--- Potongan Teks ---
★ ★ ★ ★

REPUBLIKA.CO.ID, JAKARTA -- PT Bahana TCW Investment Management (Bahana TCW) menilai beragam kebijakan pemerintah, Bank Indonesia dan OJK untuk memacu pemulihan ekonomi nasional (PEN) akibat pandemi Covid-19 mulai menunjukkan hasil positif.
Kepala Makroekonomi dan Direktur Strategi Investasi Bahana TCW, Budi Hikmat, mengatakan efektivitas stimulus tersebut didasarkan pada beberapa hal, diantaranya dampak terhadap pertumbuhan jumlah uang beredar
"Secara spesifik kami mencermati pertumbuhan M1 sebagai ukuran daya beli. Ada kabar baik mengingat pertumbuhan M1 melonjak 19,3 persen per Agustus dibanding setahun lalu," kata Budi melalui keterangan pers, Selasa (3/11).
Indikator keberhasilan selanjutnya yaitu masuknya kembali investor asing ke dalam SBN selama Oktober. Terakhir, keberhasilan stimulus terlihat dari pertumbuhan kredit secara bulanan yang mulai menunjukkan perbaikan.
Secara umum, Budi Hikmat memperkirakan, aliran modal asing masih tertahan untuk masuk ke negara-negara berkembang, seperti Indonesia, sebab menunggu hasil pilpres di Amerika Serikat (AS).
Budi menilai kemenangan Biden cenderung positif bagi negara berkembang, termasuk Indonesia. Sebab kebijakan presiden Trump yang 'ultra-populis' selama ini cenderung membuat perekonomian dunia kurang imbang namun berisiko memicu gejolak yang lebih kompleks di masa yang akan datang.
Stimulus masif defisit fiskal, terutama pemotongan pajak korporasi yang lebih berpihak kepada kelompok ekonomi atas, telah menyebabkan perekonomian AS relatif paling kuat dibandingkan negara lain. Sementara stimulus moneter berupa penurunan suku bunga dan penggelontoran likuiditas telah memicu kenaikan harga saham di Amerika Serikat. Hal ini ternyata sekaligus menyebabkan investor enggan masuk ke negara berkembang
Selain hasil pilpres AS, market juga menanti solusi penanganan dari wabah Covid-19 dimana saat ini Eropa tengah mengalami gelombang kedua (second wave).
Kendati melihat peluang keuntungan di pasar saham sekira Biden menang, Budi mengingatkan investor untuk siaga menyikapi volatilitas terutama yang bersumber dari nilai tukar. Sejauh ini investor asing menyukai SBN Indonesia dalam mata uang asing yang relatif aman terhadap risiko nilai tukar.
Posisi kepemilikan investor asing dalam SBN tercatat sebesar Rp 952 triliun. Angka ini sudah naik dari posisi terendah Rp 917 triliun namun masih belum kembali melampaui posisi pre-Covid Rp 1090 triliun.

★ ★ ★ ★

--- Data Berikut ---
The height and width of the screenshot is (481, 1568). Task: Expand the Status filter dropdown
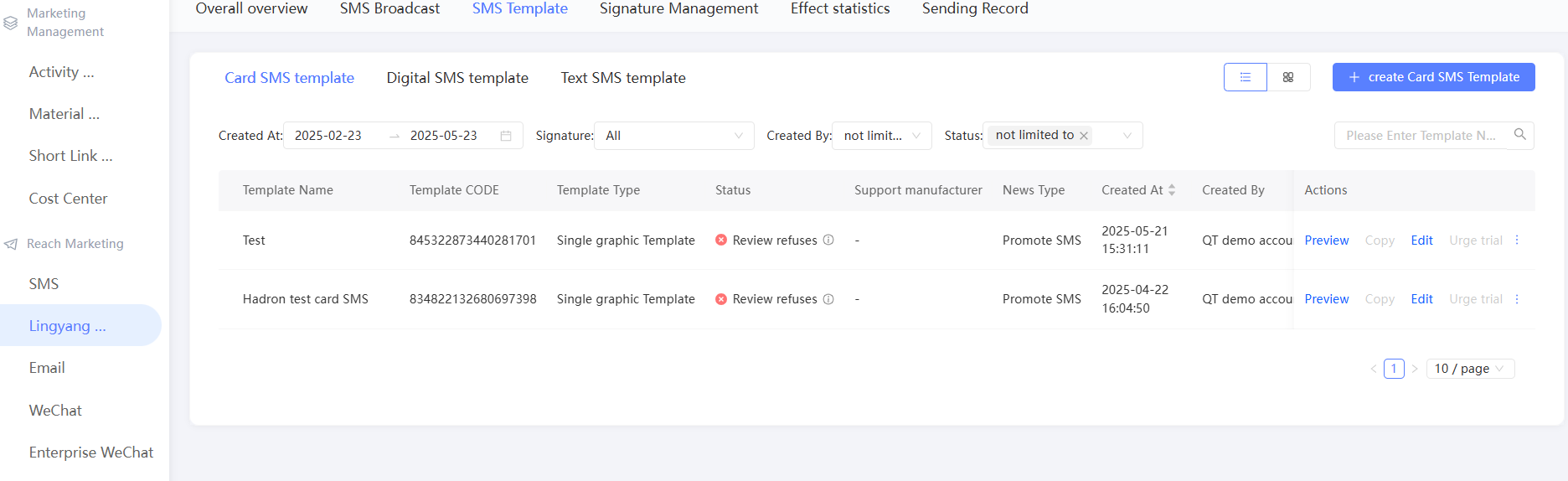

★ ★ ★ ★

--- Tugas yang Diperlukan ---
1 > Sebutkan semua pihak yang kebijakannya, menurut potongan teks, dinilai Bahana TCW mulai menunjukkan hasil positif dalam memacu pemulihan ekonomi nasional.
2 > Tuliskan kembali tanpa perubahan bagian potongan teks yang diawali dengan kata-kata yang memuat "REPUBLIKA.CO.ID, JAKARTA -- PT" dan diakhiri dengan "pers, Selasa (3/11).".
3 > Menurut potongan teks, berapa besar lonjakan pertumbuhan M1 per Agustus dibanding setahun sebelumnya?
Data tersebut merupakan bahan yang terpisah dari potongan teks.

--- Hasil Tiap Tugas ---
1 > Pemerintah, Bank Indonesia, dan OJK.

2 >
REPUBLIKA.CO.ID, JAKARTA -- PT Bahana TCW Investment Management (Bahana TCW) menilai beragam kebijakan pemerintah, Bank Indonesia dan OJK untuk memacu pemulihan ekonomi nasional (PEN) akibat pandemi Covid-19 mulai menunjukkan hasil positif.
Kepala Makroekonomi dan Direktur Strategi Investasi Bahana TCW, Budi Hikmat, mengatakan efektivitas stimulus tersebut didasarkan pada beberapa hal, diantaranya dampak terhadap pertumbuhan jumlah uang beredar
"Secara spesifik kami mencermati pertumbuhan M1 sebagai ukuran daya beli. Ada kabar baik mengingat pertumbuhan M1 melonjak 19,3 persen per Agustus dibanding setahun lalu," kata Budi melalui keterangan pers, Selasa (3/11).

3 > Pertumbuhan M1 melonjak 19,3 persen.